> **Task to carry out**
Gather every line in the data below that contains the word "dimensions", and copy each of those lines in full.

> **Data shown**

────────────────

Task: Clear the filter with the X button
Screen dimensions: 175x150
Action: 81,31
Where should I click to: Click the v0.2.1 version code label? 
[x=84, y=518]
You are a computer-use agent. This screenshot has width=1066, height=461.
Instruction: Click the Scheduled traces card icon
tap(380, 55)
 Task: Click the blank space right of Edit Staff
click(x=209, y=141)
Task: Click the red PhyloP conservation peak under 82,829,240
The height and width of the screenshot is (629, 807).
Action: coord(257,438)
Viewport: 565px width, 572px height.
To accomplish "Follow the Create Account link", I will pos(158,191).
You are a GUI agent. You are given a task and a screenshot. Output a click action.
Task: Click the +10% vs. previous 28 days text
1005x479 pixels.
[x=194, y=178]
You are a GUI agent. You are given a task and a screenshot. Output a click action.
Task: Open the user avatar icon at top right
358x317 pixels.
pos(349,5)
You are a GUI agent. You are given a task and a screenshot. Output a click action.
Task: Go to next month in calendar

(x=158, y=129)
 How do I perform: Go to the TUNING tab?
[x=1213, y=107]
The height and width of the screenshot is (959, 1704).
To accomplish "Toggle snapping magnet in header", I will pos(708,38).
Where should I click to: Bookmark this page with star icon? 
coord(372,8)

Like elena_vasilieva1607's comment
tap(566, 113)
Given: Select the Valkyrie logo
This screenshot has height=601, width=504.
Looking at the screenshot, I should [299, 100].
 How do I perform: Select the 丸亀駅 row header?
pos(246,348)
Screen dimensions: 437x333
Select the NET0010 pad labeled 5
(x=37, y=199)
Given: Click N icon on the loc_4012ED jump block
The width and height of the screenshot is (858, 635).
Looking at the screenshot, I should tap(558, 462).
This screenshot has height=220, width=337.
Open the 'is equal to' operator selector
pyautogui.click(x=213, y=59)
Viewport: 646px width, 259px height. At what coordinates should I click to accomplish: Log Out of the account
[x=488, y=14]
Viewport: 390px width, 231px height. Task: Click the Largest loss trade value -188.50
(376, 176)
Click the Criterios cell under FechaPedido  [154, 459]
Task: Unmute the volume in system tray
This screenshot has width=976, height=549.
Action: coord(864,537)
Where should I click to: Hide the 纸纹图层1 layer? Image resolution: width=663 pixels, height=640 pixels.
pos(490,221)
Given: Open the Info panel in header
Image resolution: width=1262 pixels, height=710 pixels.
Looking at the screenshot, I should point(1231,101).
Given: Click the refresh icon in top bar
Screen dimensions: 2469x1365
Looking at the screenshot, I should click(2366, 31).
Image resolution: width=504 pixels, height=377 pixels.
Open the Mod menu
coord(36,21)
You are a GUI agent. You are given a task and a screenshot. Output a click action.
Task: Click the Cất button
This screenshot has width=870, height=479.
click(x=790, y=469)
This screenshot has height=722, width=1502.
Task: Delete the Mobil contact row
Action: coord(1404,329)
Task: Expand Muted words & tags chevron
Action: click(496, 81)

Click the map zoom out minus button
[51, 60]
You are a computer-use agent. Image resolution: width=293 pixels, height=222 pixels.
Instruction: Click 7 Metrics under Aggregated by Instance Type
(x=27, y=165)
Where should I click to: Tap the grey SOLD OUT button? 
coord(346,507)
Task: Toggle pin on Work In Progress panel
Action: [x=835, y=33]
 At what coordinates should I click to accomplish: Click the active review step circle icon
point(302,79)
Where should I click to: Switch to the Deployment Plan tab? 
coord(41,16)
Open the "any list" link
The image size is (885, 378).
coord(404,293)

────────────────

> **Answer in full**
Screen dimensions: 175x150
Screen dimensions: 437x333
Screen dimensions: 2469x1365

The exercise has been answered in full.